> Work to do: Recast every line of the rows below as a Markdown table with the columns "No." and "Line", numbering each line and omitting blank ones.

> Entries for locating words and elements:
..............................
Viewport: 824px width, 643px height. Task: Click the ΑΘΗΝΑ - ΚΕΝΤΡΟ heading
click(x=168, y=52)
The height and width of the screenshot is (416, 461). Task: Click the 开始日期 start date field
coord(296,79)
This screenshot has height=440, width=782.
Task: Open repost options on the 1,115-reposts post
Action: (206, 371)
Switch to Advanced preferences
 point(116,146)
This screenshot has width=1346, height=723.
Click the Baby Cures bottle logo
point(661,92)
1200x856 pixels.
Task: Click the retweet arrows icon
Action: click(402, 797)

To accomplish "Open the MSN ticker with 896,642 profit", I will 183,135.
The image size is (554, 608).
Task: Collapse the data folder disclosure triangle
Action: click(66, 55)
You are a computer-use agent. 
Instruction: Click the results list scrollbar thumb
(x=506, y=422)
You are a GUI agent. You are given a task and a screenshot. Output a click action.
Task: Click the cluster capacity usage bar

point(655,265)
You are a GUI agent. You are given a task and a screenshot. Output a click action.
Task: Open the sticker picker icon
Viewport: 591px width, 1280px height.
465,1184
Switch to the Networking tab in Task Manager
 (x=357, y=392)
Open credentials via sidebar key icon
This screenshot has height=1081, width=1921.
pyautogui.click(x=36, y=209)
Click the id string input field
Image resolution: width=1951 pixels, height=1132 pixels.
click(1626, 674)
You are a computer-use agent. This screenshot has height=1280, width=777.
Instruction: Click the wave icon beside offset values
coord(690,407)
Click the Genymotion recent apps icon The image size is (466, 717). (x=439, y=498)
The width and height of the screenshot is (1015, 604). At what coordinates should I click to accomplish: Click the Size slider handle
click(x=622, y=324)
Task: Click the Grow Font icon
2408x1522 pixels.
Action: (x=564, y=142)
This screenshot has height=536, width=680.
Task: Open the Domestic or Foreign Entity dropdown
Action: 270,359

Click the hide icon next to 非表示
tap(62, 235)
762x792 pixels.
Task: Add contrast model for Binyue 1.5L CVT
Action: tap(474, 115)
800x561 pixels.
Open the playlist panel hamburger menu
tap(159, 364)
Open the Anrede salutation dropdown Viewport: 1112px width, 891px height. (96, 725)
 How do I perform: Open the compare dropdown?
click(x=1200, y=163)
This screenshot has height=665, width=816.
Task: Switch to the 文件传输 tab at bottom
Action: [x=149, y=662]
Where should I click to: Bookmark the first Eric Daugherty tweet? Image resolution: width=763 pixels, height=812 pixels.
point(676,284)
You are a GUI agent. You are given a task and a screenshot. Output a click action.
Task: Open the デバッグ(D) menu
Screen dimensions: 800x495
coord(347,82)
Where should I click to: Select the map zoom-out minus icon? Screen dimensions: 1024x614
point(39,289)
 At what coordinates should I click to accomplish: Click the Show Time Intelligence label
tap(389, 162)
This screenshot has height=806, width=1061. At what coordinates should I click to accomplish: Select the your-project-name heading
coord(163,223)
..............................
> Expected answer:
| No. | Line |
|---|---|
| 1 | Viewport: 824px width, 643px height. Task: Click the ΑΘΗΝΑ - ΚΕΝΤΡΟ heading |
| 2 | click(x=168, y=52) |
| 3 | The height and width of the screenshot is (416, 461). Task: Click the 开始日期 start date field |
| 4 | coord(296,79) |
| 5 | This screenshot has height=440, width=782. |
| 6 | Task: Open repost options on the 1,115-reposts post |
| 7 | Action: (206, 371) |
| 8 | Switch to Advanced preferences |
| 9 |  point(116,146) |
| 10 | This screenshot has width=1346, height=723. |
| 11 | Click the Baby Cures bottle logo |
| 12 | point(661,92) |
| 13 | 1200x856 pixels. |
| 14 | Task: Click the retweet arrows icon |
| 15 | Action: click(402, 797) |
| 16 | To accomplish "Open the MSN ticker with 896,642 profit", I will 183,135. |
| 17 | The image size is (554, 608). |
| 18 | Task: Collapse the data folder disclosure triangle |
| 19 | Action: click(66, 55) |
| 20 | You are a computer-use agent.  |
| 21 | Instruction: Click the results list scrollbar thumb |
| 22 | (x=506, y=422) |
| 23 | You are a GUI agent. You are given a task and a screenshot. Output a click action. |
| 24 | Task: Click the cluster capacity usage bar |
| 25 | point(655,265) |
| 26 | You are a GUI agent. You are given a task and a screenshot. Output a click action. |
| 27 | Task: Open the sticker picker icon |
| 28 | Viewport: 591px width, 1280px height. |
| 29 | 465,1184 |
| 30 | Switch to the Networking tab in Task Manager |
| 31 |  (x=357, y=392) |
| 32 | Open credentials via sidebar key icon |
| 33 | This screenshot has height=1081, width=1921. |
| 34 | pyautogui.click(x=36, y=209) |
| 35 | Click the id string input field |
| 36 | Image resolution: width=1951 pixels, height=1132 pixels. |
| 37 | click(1626, 674) |
| 38 | You are a computer-use agent. This screenshot has height=1280, width=777. |
| 39 | Instruction: Click the wave icon beside offset values |
| 40 | coord(690,407) |
| 41 | Click the Genymotion recent apps icon The image size is (466, 717). (x=439, y=498) |
| 42 | The width and height of the screenshot is (1015, 604). At what coordinates should I click to accomplish: Click the Size slider handle |
| 43 | click(x=622, y=324) |
| 44 | Task: Click the Grow Font icon |
| 45 | 2408x1522 pixels. |
| 46 | Action: (x=564, y=142) |
| 47 | This screenshot has height=536, width=680. |
| 48 | Task: Open the Domestic or Foreign Entity dropdown |
| 49 | Action: 270,359 |
| 50 | Click the hide icon next to 非表示 |
| 51 | tap(62, 235) |
| 52 | 762x792 pixels. |
| 53 | Task: Add contrast model for Binyue 1.5L CVT |
| 54 | Action: tap(474, 115) |
| 55 | 800x561 pixels. |
| 56 | Open the playlist panel hamburger menu |
| 57 | tap(159, 364) |
| 58 | Open the Anrede salutation dropdown Viewport: 1112px width, 891px height. (96, 725) |
| 59 |  How do I perform: Open the compare dropdown? |
| 60 | click(x=1200, y=163) |
| 61 | This screenshot has height=665, width=816. |
| 62 | Task: Switch to the 文件传输 tab at bottom |
| 63 | Action: [x=149, y=662] |
| 64 | Where should I click to: Bookmark the first Eric Daugherty tweet? Image resolution: width=763 pixels, height=812 pixels. |
| 65 | point(676,284) |
| 66 | You are a GUI agent. You are given a task and a screenshot. Output a click action. |
| 67 | Task: Open the デバッグ(D) menu |
| 68 | Screen dimensions: 800x495 |
| 69 | coord(347,82) |
| 70 | Where should I click to: Select the map zoom-out minus icon? Screen dimensions: 1024x614 |
| 71 | point(39,289) |
| 72 |  At what coordinates should I click to accomplish: Click the Show Time Intelligence label |
| 73 | tap(389, 162) |
| 74 | This screenshot has height=806, width=1061. At what coordinates should I click to accomplish: Select the your-project-name heading |
| 75 | coord(163,223) |